Jul 31, 2020 07:23 AM

China’s Overseas M&A Deals Plunge to 10-Year Low

South Korea and Singapore emerged as Chinese investors’ most-favored overseas M&A countries.
South Korea and Singapore emerged as Chinese investors’ most-favored overseas M&A countries.

The Covid-19 pandemic and an unsettled international political environment poured cold water on Chinese outbound investment as first-half overseas merger and acquisition deals fell to the lowest in 10 years.

In the first half of 2020, outbound Chinese M&A activity declined 17% to 248 announced deals, though the rate of decline in the second quarter eased from the first quarter. Transaction values dropped 40% to $14.6 billion, the lowest in a decade, according to a report Thursday by global advisory firm EY.

China’s overall outward direct investment amounted to $54.9 billion, down 4.4% year-on-year. Nonfinancial investment was $51.5 billion, down 4.3%, which was mainly invested in leasing and business services, manufacturing, wholesale, and retail and mining sectors, the report found.

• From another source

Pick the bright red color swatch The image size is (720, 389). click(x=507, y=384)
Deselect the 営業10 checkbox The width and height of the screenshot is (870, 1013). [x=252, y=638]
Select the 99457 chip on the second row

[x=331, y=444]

Asia was the most popular overseas M&A destination for Chinese companies, accounting for more than half total deal values. In Asia, South Korea and Singapore emerged as Chinese investors’ most favored foreign M&A countries.

Despite tensions between China and the U.S., North America was the only region where M&A deals announced by Chinese businesses recorded growth year-over-year, mostly going to financial services, technology, media and telecom, and mining and metal sectors. Total deal valued increased 15% to $4.18 billion in North America, the report said.

Direct investment in the Belt and Road regions continued to grow. Investment in countries and regions in the Belt and Road Initiative increased nearly 20% to $8.12 billion, according to data from China’s Ministry of Commerce. The initiative is a global infrastructure development strategy adopted by China in 2013 to invest in almost 70 countries and international organizations. First-half investment in the 10 countries of the Association of Southeast Asian Nations (ASEAN) grew 53.1% to $6.23 billion.

Growth of China’s investment in the Belt and Road countries has also boosted trade, making the ASEAN group China’s largest trading partner. In the first half of this year, China’s import and export trade with ASEAN countries increased 5.6% to 2.09 trillion yuan.

The pandemic has intensified countries’ concerns about the concentration of global supply chains, which are expected to be reshaped in the future, and the regional advantages and economic development potential of ASEAN countries will further promote the deployment of Chinese companies in the region, the EY report said.